Federated farmers climate change spokesman Dr William Rolleston says the logic for water storage is irrefutable with the Intergovernmental Panel on Climate Change (IPCC) predicting New Zealand could face a future climate of heavier extreme rainfall, stronger and more extreme winter winds as well as longer periods of drought.

“There are three basics to growing pasture and crops and they are soils, sunlight and water. While many countries have the first two, it is water, or the lack of it, which limits food production in a world where the supply and demand for food sits on a knife edge.

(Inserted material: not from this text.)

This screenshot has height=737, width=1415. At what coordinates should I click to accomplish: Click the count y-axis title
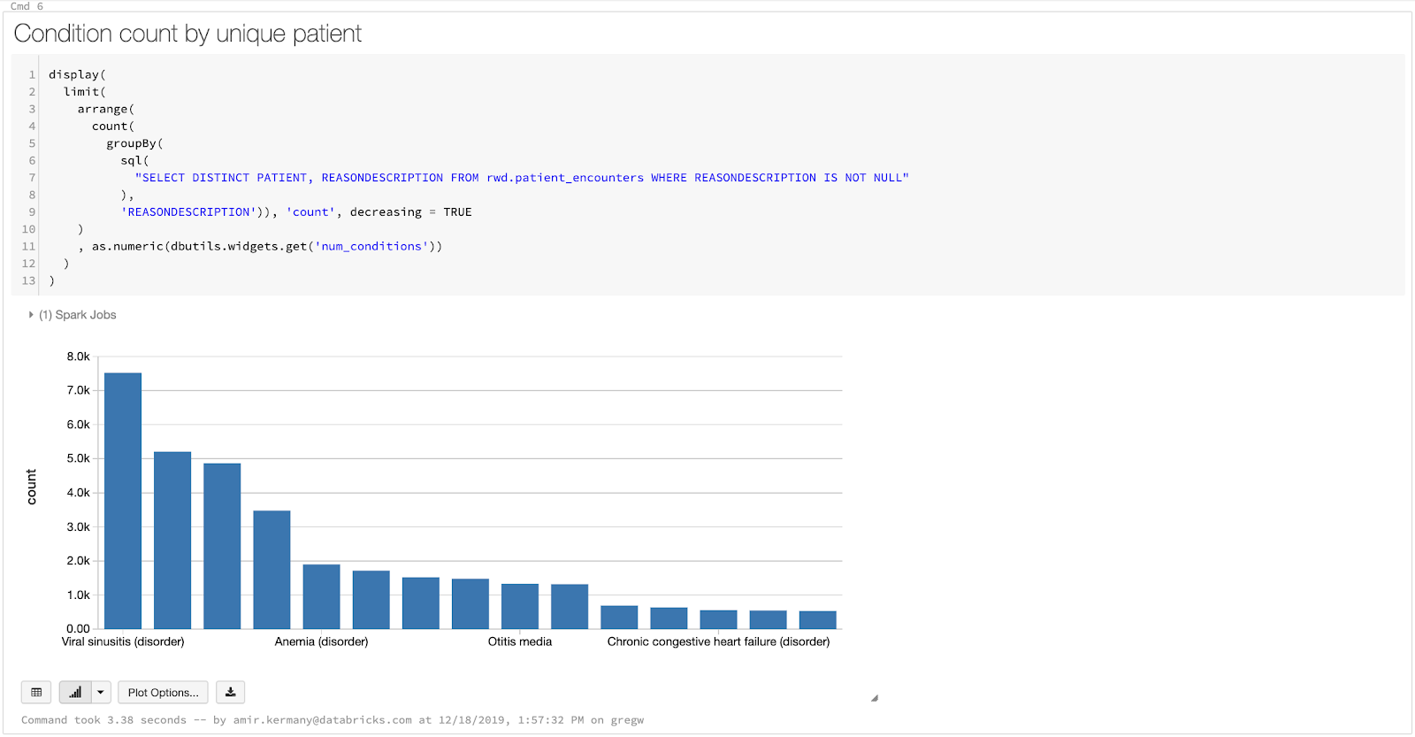click(x=32, y=487)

“Aside from being a net food exporter in a world of increasing food shortage, New Zealanders can be very proud that our farmers are among the most carbon efficient in the world. This extends to our country’s role in the Global Research Alliance on agricultural greenhouse gases and the Palmerston North based Pastoral Greenhouse Gas Research Consortium.

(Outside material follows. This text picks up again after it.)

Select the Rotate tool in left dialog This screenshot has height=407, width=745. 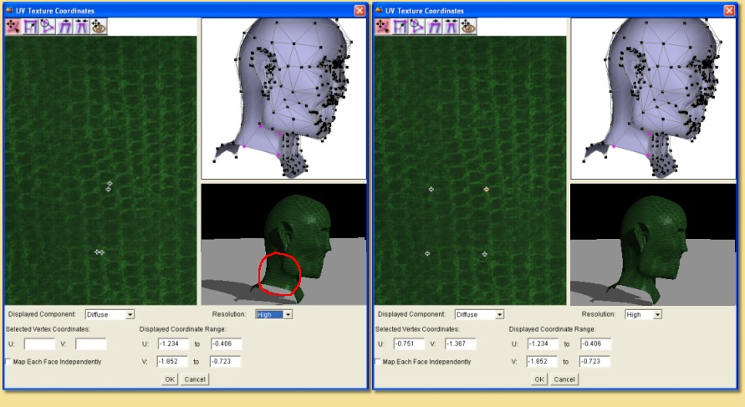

“This efficiency saw the Daily Mail last year write, “Buy New Zealand lamb to save the planet.” In May, the UK’s Observer on Sunday ran a feature entitled, “Why worrying about food miles is missing the point.” In it, our carbon efficiency was lauded.

“Victoria University of Wellington’s Dr James Renwick, who is an IPCC lead chapter author, said on One News, “We’ll see more high temperature extremes, so higher frequency of hot days and less cold days”.

“Newspapers are reporting that New Zealand can expect a climate on average 0.9 Celsius warmer by 2040 and 2.1 Celsius warmer by 2090.

“We have two options for adaption. First is researching new crops and pasture varietals in the knowledge that farms will face greater environmental stress. This demands an on-going and bipartisan ramp up in both our agricultural research and development spend and science capability.

“The second of course is the huge opportunity we have to store rain water.

“South Canterbury’s Opuha dam, the most recent dedicated water storage facility which started operating in the late 1990’s, has proven itself by insulating South Canterbury from drought.

“It is schemes like Opuha, such as Ruataniwha now being proposed in the Hawke’s Bay, which New Zealand needs to build resilience into our economy and society.

“The constant for water remains irrespective of what current land uses are or what they could be in the future. As we saw on the West Coast when it suffered a rare drought, sections of rivers do dry up. The IPCC report indicates that as temperatures increase and weather patterns change, such outcomes may become a more regular occurrence.

“Stored rain water provides the means to maintain minimum flows. Water storage is as much environmental infrastructure as it is economic. Every region should be looking at storing rain water and many currently are. This report should hasten that work.

“While I do not know a lot about trout fishing what I do know is this; trout live in water and not in dry river beds.

“If water storage is being opposed for purely political grounds, then those same people who talk about the need to respond to a changing climate need to recheck their logic,” Dr Rolleston concluded.

We began harvesting water nearly 30 years ago, pumping water from underground into a pond over winter and using it in summer.

We still do it although most of our water now comes from the North Otago Irrigation Company scheme which, with others in the area, has made a significant improvement to the District in economic, social and environmental terms.

Farms are more profitable; they employ more people directly and contribute to more jobs in businesses which service and supply agriculture.  The average age on farms has plummeted, rural communities have been revived, soils don’t blow away and water flow is maintained in creeks through droughts.

Even those on dry land benefit because they have choices including selling their stock to or buying feed or grazing from those with irrigated properties.

There is potential for more irrigation – with and without storage – in many areas where it could make a positive difference locally and nationally.